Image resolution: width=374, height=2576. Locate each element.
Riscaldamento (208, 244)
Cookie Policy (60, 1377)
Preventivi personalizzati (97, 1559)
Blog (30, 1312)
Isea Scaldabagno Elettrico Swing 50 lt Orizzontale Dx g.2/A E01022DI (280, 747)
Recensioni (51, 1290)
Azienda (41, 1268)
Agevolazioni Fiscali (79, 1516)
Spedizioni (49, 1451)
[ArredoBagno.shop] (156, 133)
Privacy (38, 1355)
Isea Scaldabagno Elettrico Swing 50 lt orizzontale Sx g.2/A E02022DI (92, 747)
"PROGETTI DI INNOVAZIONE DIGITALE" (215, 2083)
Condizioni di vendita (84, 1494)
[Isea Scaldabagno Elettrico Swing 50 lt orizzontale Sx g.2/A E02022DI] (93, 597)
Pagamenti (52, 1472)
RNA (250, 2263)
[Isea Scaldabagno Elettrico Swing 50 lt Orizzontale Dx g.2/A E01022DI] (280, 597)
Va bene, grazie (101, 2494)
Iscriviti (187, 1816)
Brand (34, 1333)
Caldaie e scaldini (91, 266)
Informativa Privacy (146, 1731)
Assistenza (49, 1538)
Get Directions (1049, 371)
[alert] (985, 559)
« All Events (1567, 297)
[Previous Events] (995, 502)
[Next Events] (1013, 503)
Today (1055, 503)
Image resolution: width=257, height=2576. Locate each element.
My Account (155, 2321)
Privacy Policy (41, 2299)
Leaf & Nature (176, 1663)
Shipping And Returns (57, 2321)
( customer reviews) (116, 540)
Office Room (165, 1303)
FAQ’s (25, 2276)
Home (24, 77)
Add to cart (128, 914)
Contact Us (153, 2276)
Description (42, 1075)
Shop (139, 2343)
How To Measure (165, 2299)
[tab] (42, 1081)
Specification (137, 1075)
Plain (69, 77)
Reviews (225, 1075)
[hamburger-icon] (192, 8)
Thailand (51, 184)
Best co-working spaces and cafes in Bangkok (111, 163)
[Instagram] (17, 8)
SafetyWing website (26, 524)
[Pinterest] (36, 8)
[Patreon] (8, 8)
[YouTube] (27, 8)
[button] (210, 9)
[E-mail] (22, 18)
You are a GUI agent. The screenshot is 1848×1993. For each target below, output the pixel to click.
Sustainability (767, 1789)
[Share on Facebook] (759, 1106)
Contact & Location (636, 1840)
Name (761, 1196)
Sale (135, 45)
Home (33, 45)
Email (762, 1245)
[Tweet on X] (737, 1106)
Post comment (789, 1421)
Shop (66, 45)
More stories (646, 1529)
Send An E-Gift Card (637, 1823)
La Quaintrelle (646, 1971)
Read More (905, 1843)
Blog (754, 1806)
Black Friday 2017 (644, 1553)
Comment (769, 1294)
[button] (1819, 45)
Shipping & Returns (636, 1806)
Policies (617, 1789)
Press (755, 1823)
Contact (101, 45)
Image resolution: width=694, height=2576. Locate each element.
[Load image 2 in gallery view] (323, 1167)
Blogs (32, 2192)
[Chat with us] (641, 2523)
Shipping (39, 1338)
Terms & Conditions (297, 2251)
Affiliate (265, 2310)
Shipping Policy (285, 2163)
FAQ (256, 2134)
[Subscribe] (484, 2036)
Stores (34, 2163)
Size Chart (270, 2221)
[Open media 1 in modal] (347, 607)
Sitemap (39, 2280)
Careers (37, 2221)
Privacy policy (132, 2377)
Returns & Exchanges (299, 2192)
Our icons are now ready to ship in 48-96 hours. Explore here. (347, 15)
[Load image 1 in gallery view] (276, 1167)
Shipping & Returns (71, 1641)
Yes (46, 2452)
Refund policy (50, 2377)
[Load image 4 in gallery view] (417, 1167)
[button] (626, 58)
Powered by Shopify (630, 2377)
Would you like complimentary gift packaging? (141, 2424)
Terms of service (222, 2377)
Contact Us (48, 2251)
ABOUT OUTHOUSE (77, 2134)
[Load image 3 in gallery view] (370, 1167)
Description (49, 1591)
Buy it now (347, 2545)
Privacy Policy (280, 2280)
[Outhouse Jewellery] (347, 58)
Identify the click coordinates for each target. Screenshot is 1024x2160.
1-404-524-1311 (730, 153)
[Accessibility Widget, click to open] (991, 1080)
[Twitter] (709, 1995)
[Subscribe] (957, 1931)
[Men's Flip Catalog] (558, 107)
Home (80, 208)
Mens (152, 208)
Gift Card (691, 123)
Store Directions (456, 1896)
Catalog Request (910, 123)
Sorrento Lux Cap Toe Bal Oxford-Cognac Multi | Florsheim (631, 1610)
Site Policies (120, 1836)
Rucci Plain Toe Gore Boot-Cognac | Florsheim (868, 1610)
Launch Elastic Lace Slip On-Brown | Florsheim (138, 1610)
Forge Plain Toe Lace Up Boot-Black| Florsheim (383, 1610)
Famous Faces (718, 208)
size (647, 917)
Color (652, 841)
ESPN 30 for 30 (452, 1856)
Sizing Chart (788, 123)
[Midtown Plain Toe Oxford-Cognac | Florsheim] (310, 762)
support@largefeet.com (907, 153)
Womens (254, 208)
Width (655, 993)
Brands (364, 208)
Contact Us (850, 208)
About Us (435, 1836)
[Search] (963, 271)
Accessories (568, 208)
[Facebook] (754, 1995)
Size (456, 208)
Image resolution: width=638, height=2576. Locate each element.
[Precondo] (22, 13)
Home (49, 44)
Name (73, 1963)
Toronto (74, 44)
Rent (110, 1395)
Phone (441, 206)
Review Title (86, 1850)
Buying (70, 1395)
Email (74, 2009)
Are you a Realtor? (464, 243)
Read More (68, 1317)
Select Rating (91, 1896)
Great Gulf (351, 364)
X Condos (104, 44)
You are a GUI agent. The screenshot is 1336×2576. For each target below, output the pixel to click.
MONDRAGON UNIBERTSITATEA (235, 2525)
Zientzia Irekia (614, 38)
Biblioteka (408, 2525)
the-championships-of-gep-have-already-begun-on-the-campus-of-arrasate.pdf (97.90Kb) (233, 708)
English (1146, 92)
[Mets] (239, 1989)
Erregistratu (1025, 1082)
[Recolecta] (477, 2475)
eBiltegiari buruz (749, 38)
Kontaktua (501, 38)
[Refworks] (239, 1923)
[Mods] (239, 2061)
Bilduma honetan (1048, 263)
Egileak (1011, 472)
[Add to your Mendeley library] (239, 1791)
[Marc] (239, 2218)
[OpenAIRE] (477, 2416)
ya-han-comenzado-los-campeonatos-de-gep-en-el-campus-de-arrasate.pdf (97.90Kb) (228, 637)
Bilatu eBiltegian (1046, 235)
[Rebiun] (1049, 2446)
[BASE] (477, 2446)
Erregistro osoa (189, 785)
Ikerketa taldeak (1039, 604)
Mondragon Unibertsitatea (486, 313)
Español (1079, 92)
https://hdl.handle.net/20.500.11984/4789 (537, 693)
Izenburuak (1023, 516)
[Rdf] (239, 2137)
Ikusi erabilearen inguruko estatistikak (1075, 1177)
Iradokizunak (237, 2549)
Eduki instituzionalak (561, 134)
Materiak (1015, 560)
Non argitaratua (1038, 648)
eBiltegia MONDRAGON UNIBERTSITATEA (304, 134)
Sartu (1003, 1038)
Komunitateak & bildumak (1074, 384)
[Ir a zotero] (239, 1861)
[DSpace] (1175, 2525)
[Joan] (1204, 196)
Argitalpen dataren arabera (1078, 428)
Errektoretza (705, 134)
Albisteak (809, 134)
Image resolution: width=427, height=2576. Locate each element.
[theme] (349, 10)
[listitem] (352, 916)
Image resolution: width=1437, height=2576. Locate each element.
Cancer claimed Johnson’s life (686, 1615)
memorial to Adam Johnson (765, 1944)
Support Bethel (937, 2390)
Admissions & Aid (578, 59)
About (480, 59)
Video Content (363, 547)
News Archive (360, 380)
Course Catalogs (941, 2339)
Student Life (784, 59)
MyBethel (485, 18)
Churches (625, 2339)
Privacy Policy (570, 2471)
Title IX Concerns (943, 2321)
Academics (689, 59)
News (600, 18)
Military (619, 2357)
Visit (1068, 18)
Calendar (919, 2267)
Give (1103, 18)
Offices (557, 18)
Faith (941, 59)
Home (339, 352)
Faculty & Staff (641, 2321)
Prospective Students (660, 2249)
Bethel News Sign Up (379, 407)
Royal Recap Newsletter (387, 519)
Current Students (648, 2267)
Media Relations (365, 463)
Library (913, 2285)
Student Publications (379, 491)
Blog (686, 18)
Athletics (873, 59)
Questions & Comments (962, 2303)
------------------------------------------------------------
• **ASSIGNMENT**: Retype exactly the lines from the start of the entries through the one with "[Isea Scaldabagno Elettrico Swing 50 lt Orizzontale Dx"; include both ends.

• **OUTPUT BELOW**:
Image resolution: width=374, height=2576. Locate each element.
Riscaldamento (208, 244)
Cookie Policy (60, 1377)
Preventivi personalizzati (97, 1559)
Blog (30, 1312)
Isea Scaldabagno Elettrico Swing 50 lt Orizzontale Dx g.2/A E01022DI (280, 747)
Recensioni (51, 1290)
Azienda (41, 1268)
Agevolazioni Fiscali (79, 1516)
Spedizioni (49, 1451)
[ArredoBagno.shop] (156, 133)
Privacy (38, 1355)
Isea Scaldabagno Elettrico Swing 50 lt orizzontale Sx g.2/A E02022DI (92, 747)
"PROGETTI DI INNOVAZIONE DIGITALE" (215, 2083)
Condizioni di vendita (84, 1494)
[Isea Scaldabagno Elettrico Swing 50 lt orizzontale Sx g.2/A E02022DI] (93, 597)
Pagamenti (52, 1472)
RNA (250, 2263)
[Isea Scaldabagno Elettrico Swing 50 lt Orizzontale Dx g.2/A E01022DI] (280, 597)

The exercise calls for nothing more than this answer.